I was so relaxed nothing bothered me and no experience was to scary to have.

I feel FANTASTIC! The only down I had was having to come home. I'm off again tomorrow for another 3 days to my brothers house down the bush and I just cant wait to be away again, although this is only 1.5 hours away.


I would really like to say a HUGE THANK YOU for all your ideas and thoughts but most of all caring enough to make the time to write and assist me. I took all your ideas on board and it worked. I had the most amazing time away and I cant wait to go again next year. I'm going to go for twice the length of time for sure next time, nothings holding me back.


THANK YOU THANK YOU THANK YOU. xoxoxox

louisrapisarda
01-02-2009, 04:44 AM
Hi. Why are you freaking out when your not even there yet?? Also if you have them negative thoughs that you are going to feel very uncomfortable then you will. If i was you i would clear my mind. Just think about having a happy and stress free holiday. set your self goals, Etc go too a mall for 2 hrs and come home, and give your self a pat on the back.. Never think negative or else you will feel unreal and freeky.. Im here for you and i suffer the same thing. Remeber your not the only one going through this hard time. All the best for the trip, Louis.... Sorry its late but it might help for the up coming things you do in your life... feel free to pm or send me a message via email... All the best. Stay postive. You can do it.

kevinpanic77
01-03-2009, 07:32 PM
I have just organised to go away for Christmas with my partner, the thing is its a 2 day drive away and its freaking me out.
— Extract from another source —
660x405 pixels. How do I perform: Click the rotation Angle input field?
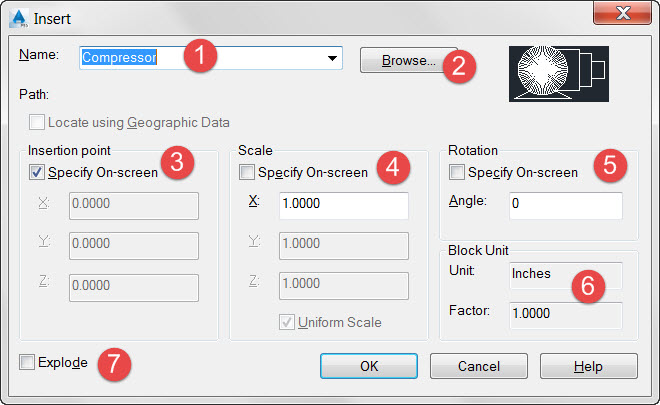[x=565, y=206]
I'm not very good at going out of my "comfort zone " and this is a real stretch for me.
Im worried that I'm going to freak out why I'm away and wont be able to do anything to calm down. I keep thinking 'what if" I have a panic attack that I cant stop it, if I am freaked out I need to come home, what if I cant relax and have fun the whole time I'm away????

We are leaving in 2 weeks and I cant think of anything else but the stress of going. I cant sleep and every minute of the day Im thinking how can I get out of this?.

Is there anyone out there who is going through or has gone through anything like this? I need some help BIG time because I cant relax and its meant to be a holiday :(

Avoid stimulants and drink lots of water.

I just wrote a "how to beat anxiety attacks" article in my blog. Go check it out if you want, and I hope it helps you.

Vicki
01-14-2009, 07:45 AM
I'm so pleased to read you had such a fab time!!